Stated problem 1 =>
Format the records as a numbered list, everything from the line containing "Find the location" down to the end of the records, both ends included, with blank lines dropped and the pictures left out.

Quoted passage =>
++++++++

Semi-IV Regression Function
semiivreg.Rd
Semi-IV regression function from Bruneel-Zupanc (2024). Syntax inspired from ivreg. Returns MTE and MTR curves with confidence intervals. The estimation is almost instantaneous (a few seconds at most).
By default, return analytic standard errors not accounting for the fact that the propensity score is estimated in a first stage in semiivreg
.
Use semiivreg_boot
to obtain 'correct' bootstrapped confidence intervals (takes a bit longer).
Usage
semiivreg(formula, data, propensity_formula=NULL, propensity_data = NULL,
ref_indiv =NULL, firststage_model = "probit",
est_method = "locpoly", # "locpoly", "sieve", or "homogenous".
se_type = "HC1",
bw0 = NULL, bw1 = NULL, bw_y0 = NULL, bw_y1 = NULL, bw_method = 1/5,
kernel="gaussian",
pol_degree_locpoly1 = 1, pol_degree_locpoly2 = 2,
pol_degree_sieve = 5, conf_level = 0.05,
common_supp_trim=c(0,1), trimming_value=NULL, automatic_trim=FALSE,
plotting=TRUE, print_progress=FALSE, print_se_message=FALSE)
semiivreg_boot(formula, Nboot=500, data, propensity_formula=NULL, ref_indiv =NULL,
firststage_model="probit", est_method = "locpoly", se_type="HC1",
bw0 = NULL, bw1 = NULL, bw_y0 = NULL, bw_y1 = NULL, bw_method = "rule-of-thumb",
pol_degree_locpoly1 = 1, pol_degree_locpoly2 = 2,
common_supp_trim=c(0,1), trimming_value = NULL,
automatic_trim = FALSE, plotting=TRUE, conf_level = 0.05, CI_method = "curve", weight_var)

++++++++

Data to process =>
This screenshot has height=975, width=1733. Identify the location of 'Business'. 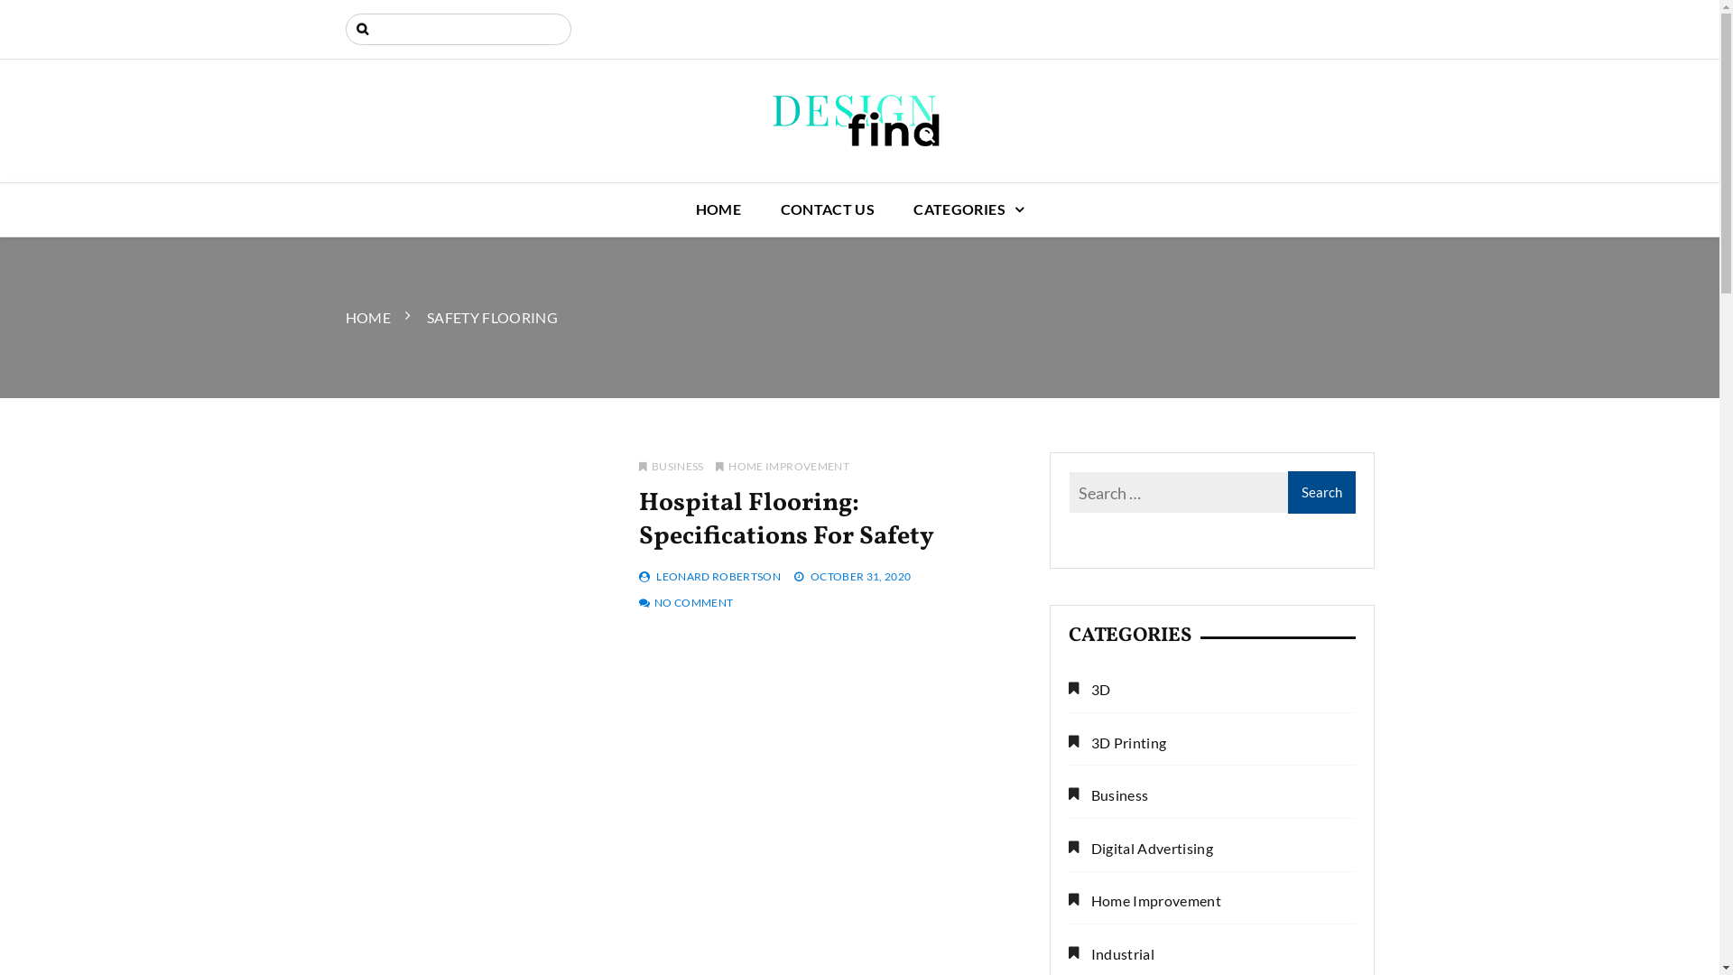
(1107, 794).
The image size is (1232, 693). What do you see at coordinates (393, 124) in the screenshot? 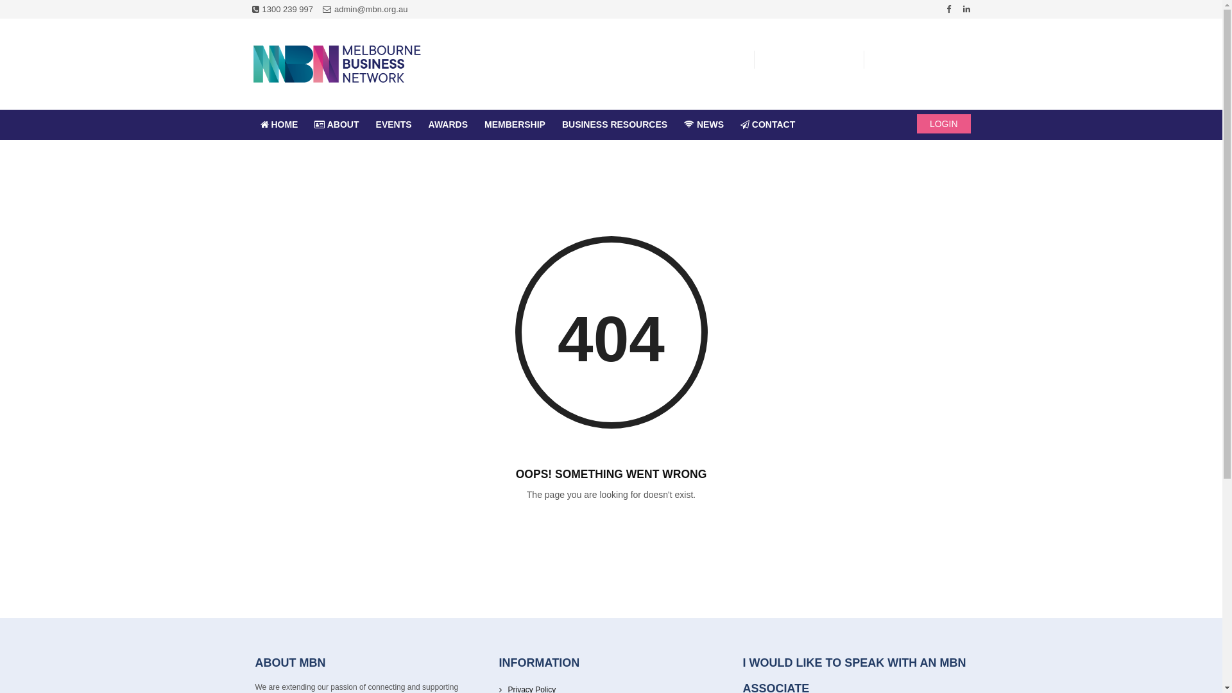
I see `'EVENTS'` at bounding box center [393, 124].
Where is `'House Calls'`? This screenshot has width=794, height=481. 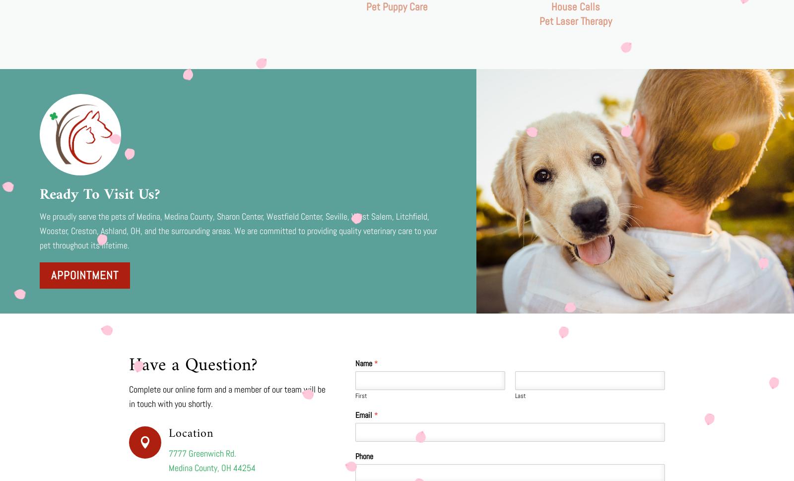 'House Calls' is located at coordinates (575, 6).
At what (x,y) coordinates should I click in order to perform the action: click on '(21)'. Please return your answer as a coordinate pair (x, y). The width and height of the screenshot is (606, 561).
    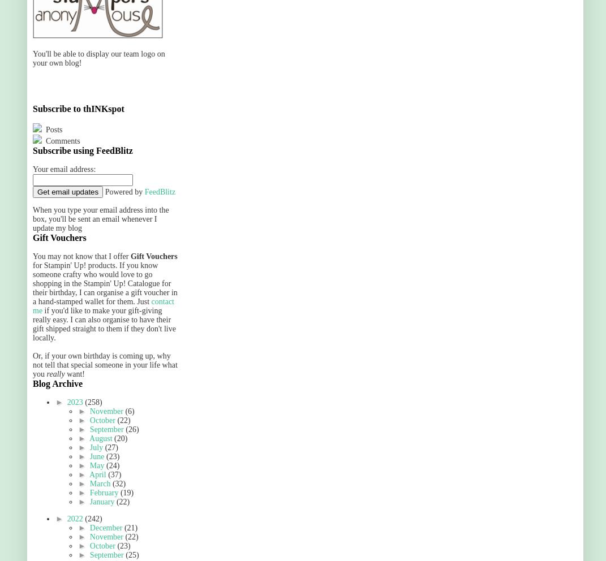
    Looking at the image, I should click on (131, 527).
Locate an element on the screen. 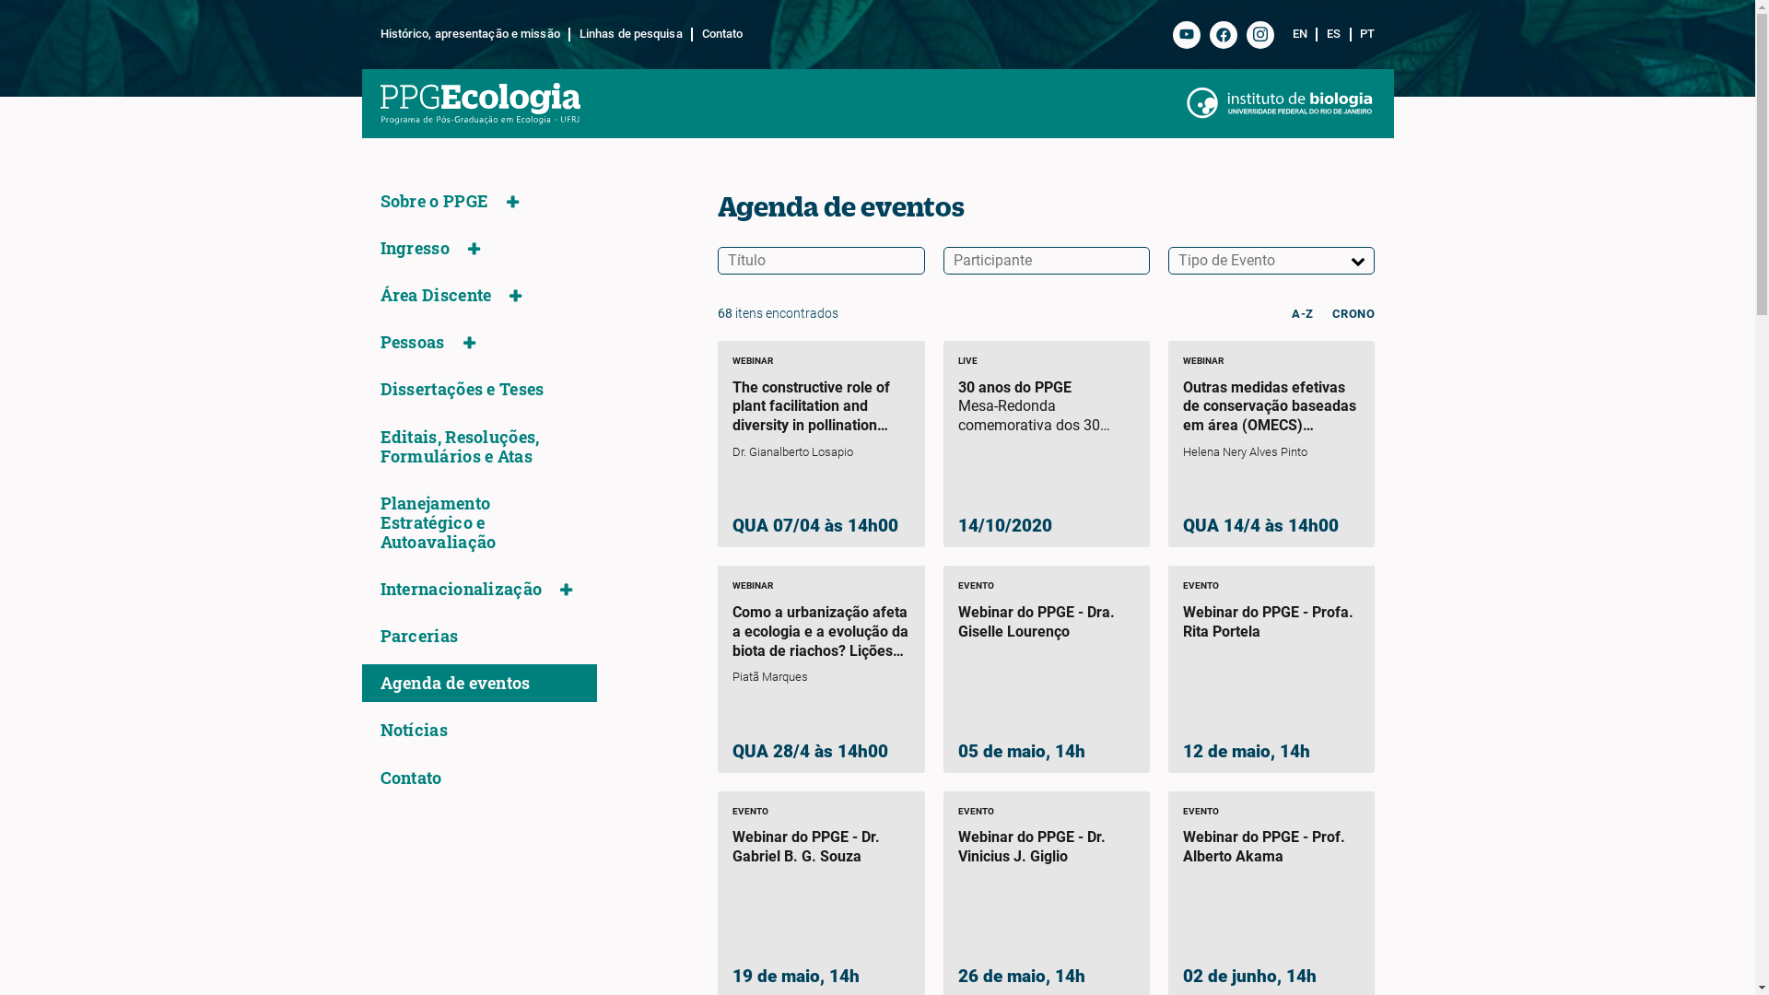 This screenshot has width=1769, height=995. 'PT' is located at coordinates (1362, 34).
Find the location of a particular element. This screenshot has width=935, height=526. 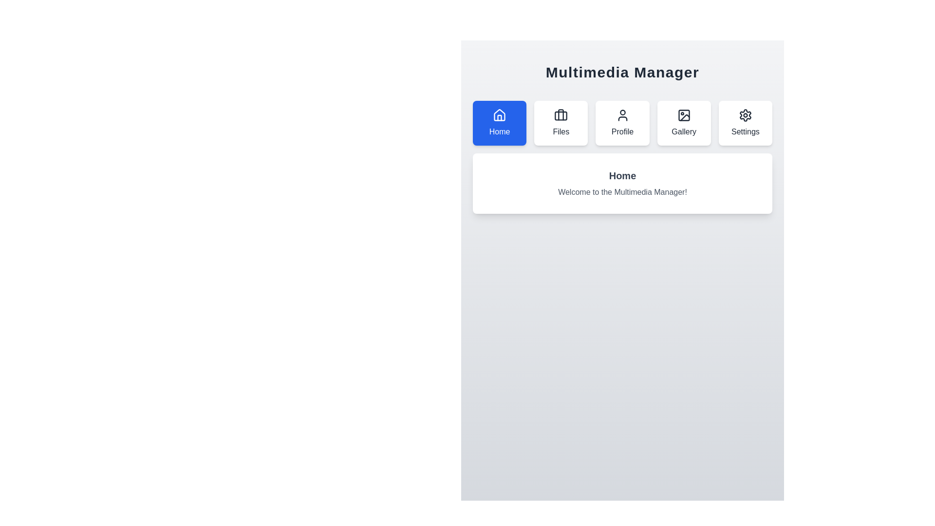

the 'Files' icon, which is a briefcase-like icon located in the second button from the left in the horizontal navigation menu, positioned between the 'Home' and 'Profile' buttons is located at coordinates (561, 114).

++++++++

Stated problem 2 =>
Retype everything in the Semi-IV regression documentation from "By default, return" down to "a bit longer).".

Expected output 1 =>
1. Find the location of a particular element. This screenshot has width=935, height=526. 
2. the 'Files' icon, which is a briefcase-like icon located in the second button from the left in the horizontal navigation menu, positioned between the 'Home' and 'Profile' buttons is located at coordinates (561, 114).

Expected output 2 =>
By default, return analytic standard errors not accounting for the fact that the propensity score is estimated in a first stage in semiivreg
.
Use semiivreg_boot
to obtain 'correct' bootstrapped confidence intervals (takes a bit longer).